In his Seminar on Analytical Psychology given in 1925, Jung talked about his first mystical experience. In The Red Book, he called the section where he described his experience MYSTERIUM, which is a clear indicator of the mystical aspect of that experience. In the Seminar, he recalled:
The next thing that happened to me was another fantastic vision. I used the same technique of the descent, but this time I went much deeper. The first time I should say I reached a depth of about one thousand feet, but this time it was a cosmic depth. It was like going to the moon, or like the feeling of a descent into empty space. First the picture was of a crater, or a ring-chain of mountains, and my feeling association was that of one dead, as if oneself were a victim. It was the mood of the land of the hereafter.
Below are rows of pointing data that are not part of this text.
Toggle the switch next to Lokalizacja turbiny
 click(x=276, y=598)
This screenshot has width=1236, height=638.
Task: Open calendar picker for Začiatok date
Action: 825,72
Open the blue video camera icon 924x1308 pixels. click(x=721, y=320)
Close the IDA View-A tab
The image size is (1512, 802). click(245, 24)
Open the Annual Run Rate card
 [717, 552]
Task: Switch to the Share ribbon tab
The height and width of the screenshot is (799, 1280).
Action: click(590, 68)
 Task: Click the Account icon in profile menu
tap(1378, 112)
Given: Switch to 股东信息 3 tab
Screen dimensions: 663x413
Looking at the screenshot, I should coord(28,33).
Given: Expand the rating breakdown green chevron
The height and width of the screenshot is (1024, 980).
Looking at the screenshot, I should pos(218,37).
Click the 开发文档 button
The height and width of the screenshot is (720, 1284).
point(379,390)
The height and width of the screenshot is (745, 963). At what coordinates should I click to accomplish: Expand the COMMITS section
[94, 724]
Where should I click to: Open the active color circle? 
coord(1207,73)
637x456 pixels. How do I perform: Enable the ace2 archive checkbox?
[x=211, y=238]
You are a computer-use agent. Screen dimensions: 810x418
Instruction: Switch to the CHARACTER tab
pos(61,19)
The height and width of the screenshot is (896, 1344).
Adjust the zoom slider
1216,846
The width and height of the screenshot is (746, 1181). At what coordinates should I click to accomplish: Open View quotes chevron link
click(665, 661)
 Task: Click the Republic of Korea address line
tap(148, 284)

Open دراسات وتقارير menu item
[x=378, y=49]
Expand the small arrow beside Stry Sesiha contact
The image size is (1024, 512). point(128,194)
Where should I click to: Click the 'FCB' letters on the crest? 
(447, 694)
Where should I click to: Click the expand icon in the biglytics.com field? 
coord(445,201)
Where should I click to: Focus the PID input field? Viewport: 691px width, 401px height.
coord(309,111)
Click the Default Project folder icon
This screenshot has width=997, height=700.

I could see two people, an old man with a white beard and a young girl who was very beautiful. I assumed them to be real and listened to what they were saying. The old man said he was Elijah and I was quite shocked, but she was even more upsetting because she was Salome. I said to myself that there was a queer mixture: Salome and Elijah, but Elijah assured me that he and Salome had been together since eternity. This also upset me. With them was a black snake who had an affinity for me. I stuck to Elijah as being the most reasonable of the lot, for he seemed to have a mind. I was exceedingly doubtful about Salome. We had a long conversation then but I did not understand it.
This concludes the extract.